#### [REQUIRED WORK]
Retype the records below from their first line through the line containing "Switch to the Reviews", and include nothing else.

#### [EXTRACTED DATA]
[Start of section]

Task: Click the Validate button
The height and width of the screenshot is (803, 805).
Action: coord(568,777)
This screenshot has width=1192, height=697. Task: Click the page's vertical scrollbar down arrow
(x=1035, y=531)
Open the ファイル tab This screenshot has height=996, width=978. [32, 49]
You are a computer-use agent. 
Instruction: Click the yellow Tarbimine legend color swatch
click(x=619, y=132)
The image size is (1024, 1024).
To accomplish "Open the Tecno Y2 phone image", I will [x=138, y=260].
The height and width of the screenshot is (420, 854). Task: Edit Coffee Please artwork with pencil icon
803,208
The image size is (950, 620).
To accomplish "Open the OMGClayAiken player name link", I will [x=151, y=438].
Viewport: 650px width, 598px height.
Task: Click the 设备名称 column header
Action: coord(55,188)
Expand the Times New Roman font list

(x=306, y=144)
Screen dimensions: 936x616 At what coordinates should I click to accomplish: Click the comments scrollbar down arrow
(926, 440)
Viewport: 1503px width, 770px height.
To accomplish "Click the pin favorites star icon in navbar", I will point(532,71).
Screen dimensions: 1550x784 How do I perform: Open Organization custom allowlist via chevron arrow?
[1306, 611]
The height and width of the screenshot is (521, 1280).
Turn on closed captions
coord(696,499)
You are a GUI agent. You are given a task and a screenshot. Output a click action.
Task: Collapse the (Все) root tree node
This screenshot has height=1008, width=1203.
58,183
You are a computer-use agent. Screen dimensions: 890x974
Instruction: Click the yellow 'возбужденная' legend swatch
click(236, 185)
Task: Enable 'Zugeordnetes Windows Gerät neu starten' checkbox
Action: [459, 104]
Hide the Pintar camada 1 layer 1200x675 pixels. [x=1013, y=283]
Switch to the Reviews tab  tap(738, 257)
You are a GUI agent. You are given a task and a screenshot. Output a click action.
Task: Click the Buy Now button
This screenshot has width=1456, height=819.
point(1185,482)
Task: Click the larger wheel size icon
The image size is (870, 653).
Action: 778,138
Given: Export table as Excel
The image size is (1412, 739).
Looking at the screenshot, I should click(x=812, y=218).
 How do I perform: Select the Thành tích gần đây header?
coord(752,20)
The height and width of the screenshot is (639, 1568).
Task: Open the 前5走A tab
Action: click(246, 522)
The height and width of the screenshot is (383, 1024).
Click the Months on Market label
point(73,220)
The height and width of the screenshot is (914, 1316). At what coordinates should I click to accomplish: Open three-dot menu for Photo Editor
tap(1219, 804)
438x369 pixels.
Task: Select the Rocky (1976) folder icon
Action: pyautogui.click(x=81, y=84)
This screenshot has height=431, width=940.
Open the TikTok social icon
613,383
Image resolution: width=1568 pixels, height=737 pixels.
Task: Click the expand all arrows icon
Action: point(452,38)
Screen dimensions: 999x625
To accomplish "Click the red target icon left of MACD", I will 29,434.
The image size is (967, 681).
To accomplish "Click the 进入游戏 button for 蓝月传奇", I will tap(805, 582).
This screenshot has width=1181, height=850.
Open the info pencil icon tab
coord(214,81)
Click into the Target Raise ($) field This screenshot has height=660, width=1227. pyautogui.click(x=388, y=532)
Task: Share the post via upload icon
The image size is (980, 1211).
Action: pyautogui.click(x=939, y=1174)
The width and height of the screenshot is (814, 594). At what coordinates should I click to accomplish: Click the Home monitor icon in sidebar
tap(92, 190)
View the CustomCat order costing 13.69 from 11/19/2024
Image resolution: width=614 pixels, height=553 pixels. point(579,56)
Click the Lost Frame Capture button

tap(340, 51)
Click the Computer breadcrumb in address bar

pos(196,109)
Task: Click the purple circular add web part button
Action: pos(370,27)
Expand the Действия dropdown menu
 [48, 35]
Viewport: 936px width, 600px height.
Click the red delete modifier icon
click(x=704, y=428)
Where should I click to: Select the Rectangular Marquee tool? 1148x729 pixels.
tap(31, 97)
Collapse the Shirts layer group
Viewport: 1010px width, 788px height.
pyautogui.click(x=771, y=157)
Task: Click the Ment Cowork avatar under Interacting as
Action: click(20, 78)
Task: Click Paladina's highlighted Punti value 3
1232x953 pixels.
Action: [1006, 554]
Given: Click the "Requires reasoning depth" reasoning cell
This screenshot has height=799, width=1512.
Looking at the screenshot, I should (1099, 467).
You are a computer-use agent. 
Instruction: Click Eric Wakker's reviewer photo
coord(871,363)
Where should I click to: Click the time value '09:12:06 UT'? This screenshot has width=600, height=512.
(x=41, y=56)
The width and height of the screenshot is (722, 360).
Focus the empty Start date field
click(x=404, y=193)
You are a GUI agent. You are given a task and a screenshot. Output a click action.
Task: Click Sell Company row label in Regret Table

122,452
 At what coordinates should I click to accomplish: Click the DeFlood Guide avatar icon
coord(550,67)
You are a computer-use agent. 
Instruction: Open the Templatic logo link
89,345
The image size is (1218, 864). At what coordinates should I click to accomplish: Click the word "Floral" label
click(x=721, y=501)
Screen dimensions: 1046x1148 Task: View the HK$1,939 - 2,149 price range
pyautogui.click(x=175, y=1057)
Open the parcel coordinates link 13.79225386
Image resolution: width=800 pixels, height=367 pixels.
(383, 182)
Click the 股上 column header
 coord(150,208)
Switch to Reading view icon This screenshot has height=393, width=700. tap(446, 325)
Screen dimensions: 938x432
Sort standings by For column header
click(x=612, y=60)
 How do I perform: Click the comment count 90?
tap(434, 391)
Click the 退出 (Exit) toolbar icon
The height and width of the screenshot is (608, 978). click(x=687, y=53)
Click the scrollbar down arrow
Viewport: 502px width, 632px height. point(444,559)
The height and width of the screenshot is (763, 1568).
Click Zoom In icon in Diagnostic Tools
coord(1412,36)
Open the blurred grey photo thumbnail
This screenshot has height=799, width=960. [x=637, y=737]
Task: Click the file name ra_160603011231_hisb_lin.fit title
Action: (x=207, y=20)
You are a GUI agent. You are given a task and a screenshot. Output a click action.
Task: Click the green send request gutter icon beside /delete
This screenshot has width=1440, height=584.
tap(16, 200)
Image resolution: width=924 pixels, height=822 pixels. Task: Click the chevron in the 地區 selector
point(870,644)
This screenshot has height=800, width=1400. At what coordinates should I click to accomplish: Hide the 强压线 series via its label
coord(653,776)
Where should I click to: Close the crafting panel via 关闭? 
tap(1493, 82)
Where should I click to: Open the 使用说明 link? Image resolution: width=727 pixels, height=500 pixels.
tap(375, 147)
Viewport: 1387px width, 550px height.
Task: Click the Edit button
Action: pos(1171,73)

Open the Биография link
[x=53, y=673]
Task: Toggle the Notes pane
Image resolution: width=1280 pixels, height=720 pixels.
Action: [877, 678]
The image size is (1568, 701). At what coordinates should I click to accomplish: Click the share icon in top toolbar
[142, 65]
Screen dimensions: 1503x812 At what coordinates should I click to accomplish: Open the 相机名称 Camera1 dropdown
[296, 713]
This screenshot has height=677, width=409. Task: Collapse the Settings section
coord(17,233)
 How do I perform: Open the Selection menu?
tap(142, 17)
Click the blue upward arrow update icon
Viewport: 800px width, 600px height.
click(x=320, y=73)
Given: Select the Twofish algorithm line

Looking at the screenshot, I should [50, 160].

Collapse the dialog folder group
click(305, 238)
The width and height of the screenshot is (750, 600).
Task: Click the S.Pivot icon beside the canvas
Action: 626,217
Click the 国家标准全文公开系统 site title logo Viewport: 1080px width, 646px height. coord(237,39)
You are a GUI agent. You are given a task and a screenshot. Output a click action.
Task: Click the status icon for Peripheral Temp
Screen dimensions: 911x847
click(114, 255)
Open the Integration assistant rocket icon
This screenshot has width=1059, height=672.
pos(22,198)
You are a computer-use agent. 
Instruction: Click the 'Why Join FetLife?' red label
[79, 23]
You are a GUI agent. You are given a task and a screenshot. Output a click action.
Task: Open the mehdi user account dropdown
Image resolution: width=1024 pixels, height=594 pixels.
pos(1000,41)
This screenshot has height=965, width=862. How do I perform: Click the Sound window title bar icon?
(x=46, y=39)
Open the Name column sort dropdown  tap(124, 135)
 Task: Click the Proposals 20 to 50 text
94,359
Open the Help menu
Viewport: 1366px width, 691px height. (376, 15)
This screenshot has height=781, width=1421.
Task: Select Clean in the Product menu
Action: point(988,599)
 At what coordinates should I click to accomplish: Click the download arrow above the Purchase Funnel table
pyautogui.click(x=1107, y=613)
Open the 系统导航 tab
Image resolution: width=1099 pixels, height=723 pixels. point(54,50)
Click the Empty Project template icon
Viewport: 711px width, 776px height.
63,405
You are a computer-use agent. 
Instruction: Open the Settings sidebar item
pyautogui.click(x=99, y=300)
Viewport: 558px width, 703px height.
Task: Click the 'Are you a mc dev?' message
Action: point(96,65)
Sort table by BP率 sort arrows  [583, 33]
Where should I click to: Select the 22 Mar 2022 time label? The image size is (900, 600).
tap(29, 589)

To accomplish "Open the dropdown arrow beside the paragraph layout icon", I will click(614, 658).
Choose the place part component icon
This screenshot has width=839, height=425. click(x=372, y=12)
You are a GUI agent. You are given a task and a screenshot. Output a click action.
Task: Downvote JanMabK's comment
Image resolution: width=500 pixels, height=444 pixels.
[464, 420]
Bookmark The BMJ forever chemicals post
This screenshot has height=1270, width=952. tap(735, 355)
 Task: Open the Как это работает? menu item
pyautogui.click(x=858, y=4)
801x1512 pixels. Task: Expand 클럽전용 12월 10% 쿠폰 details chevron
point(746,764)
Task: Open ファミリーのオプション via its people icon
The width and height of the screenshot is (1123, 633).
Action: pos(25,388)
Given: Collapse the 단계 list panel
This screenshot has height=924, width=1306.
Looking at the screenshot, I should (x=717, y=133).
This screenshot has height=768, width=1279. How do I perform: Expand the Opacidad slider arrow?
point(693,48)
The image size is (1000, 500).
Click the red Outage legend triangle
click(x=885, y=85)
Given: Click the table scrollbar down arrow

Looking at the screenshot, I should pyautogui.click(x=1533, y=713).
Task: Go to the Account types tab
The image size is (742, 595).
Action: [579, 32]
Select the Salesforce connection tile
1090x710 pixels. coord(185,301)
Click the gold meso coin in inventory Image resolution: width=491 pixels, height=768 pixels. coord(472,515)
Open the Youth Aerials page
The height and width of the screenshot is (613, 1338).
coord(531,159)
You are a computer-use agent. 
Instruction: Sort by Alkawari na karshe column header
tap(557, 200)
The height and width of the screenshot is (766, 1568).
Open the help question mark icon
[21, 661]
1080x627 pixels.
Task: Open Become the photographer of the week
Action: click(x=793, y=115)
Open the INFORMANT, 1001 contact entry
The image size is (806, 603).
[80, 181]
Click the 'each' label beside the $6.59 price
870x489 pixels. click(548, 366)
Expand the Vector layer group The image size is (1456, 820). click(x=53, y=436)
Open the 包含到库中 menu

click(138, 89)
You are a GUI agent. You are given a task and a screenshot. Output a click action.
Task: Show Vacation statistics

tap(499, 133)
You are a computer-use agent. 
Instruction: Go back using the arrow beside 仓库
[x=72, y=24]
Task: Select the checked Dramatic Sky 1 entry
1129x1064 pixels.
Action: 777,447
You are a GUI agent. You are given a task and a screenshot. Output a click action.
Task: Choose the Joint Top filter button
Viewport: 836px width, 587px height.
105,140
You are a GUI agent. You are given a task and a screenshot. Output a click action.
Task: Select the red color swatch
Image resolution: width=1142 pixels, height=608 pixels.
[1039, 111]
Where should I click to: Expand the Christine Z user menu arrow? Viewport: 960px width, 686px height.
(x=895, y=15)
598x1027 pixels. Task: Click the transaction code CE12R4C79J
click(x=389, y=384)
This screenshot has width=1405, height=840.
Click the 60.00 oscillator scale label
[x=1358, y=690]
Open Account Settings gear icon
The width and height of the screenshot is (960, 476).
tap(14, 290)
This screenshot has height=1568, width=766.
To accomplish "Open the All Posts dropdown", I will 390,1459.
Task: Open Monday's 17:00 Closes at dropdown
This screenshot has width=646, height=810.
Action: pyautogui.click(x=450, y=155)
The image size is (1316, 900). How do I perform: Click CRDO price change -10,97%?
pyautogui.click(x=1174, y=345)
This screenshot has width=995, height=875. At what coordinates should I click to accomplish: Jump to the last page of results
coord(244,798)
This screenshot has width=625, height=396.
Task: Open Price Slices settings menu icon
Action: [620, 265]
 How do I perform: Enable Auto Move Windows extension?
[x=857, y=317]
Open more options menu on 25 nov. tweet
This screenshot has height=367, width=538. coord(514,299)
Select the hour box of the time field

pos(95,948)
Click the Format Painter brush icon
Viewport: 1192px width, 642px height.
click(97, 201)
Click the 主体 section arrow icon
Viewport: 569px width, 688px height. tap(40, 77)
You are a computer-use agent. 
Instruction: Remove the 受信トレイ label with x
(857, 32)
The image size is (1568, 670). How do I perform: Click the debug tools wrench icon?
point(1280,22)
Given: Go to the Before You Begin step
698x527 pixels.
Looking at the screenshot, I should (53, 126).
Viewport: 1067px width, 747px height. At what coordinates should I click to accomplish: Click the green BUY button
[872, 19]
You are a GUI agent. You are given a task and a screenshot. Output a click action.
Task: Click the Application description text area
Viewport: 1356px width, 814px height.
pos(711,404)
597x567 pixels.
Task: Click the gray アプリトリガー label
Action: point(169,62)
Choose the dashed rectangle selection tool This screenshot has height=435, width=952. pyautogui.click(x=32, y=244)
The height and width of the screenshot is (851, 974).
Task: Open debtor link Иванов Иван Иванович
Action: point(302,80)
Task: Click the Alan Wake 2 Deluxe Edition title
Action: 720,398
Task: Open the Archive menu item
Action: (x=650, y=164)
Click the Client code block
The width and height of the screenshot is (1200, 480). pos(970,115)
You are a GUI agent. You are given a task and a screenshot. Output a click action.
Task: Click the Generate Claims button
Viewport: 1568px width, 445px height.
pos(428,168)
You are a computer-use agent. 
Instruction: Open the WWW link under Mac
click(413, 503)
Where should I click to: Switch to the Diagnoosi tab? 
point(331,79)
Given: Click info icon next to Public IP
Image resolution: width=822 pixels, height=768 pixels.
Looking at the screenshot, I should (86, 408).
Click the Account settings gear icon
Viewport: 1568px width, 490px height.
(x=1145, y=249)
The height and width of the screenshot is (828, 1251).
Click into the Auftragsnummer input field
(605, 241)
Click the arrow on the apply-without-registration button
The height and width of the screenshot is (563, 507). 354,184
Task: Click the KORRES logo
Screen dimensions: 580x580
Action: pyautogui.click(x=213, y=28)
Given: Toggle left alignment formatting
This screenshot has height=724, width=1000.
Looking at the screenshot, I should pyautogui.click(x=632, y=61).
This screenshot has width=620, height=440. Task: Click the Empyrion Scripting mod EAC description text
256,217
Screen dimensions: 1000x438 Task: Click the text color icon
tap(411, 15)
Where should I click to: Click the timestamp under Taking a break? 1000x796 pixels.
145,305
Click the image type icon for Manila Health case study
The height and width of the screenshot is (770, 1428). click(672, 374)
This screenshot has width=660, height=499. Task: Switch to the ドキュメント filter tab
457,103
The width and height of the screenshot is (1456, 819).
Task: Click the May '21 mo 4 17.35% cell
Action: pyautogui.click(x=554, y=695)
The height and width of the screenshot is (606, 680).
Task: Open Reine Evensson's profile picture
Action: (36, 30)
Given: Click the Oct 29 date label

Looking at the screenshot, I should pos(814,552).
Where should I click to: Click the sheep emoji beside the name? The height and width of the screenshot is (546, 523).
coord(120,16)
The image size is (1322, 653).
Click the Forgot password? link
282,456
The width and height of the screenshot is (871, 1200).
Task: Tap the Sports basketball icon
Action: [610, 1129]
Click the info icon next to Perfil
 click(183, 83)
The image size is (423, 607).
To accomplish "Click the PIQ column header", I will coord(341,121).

[End of section]

#### [REPLY]
Task: Click the Validate button
The height and width of the screenshot is (803, 805).
Action: coord(568,777)
This screenshot has width=1192, height=697. Task: Click the page's vertical scrollbar down arrow
(x=1035, y=531)
Open the ファイル tab This screenshot has height=996, width=978. [32, 49]
You are a computer-use agent. 
Instruction: Click the yellow Tarbimine legend color swatch
click(x=619, y=132)
The image size is (1024, 1024).
To accomplish "Open the Tecno Y2 phone image", I will [x=138, y=260].
The height and width of the screenshot is (420, 854). Task: Edit Coffee Please artwork with pencil icon
803,208
The image size is (950, 620).
To accomplish "Open the OMGClayAiken player name link", I will [x=151, y=438].
Viewport: 650px width, 598px height.
Task: Click the 设备名称 column header
Action: coord(55,188)
Expand the Times New Roman font list

(x=306, y=144)
Screen dimensions: 936x616 At what coordinates should I click to accomplish: Click the comments scrollbar down arrow
(926, 440)
Viewport: 1503px width, 770px height.
To accomplish "Click the pin favorites star icon in navbar", I will point(532,71).
Screen dimensions: 1550x784 How do I perform: Open Organization custom allowlist via chevron arrow?
[1306, 611]
The height and width of the screenshot is (521, 1280).
Turn on closed captions
coord(696,499)
You are a GUI agent. You are given a task and a screenshot. Output a click action.
Task: Collapse the (Все) root tree node
This screenshot has height=1008, width=1203.
58,183
You are a computer-use agent. Screen dimensions: 890x974
Instruction: Click the yellow 'возбужденная' legend swatch
click(236, 185)
Task: Enable 'Zugeordnetes Windows Gerät neu starten' checkbox
Action: [459, 104]
Hide the Pintar camada 1 layer 1200x675 pixels. [x=1013, y=283]
Switch to the Reviews tab  tap(738, 257)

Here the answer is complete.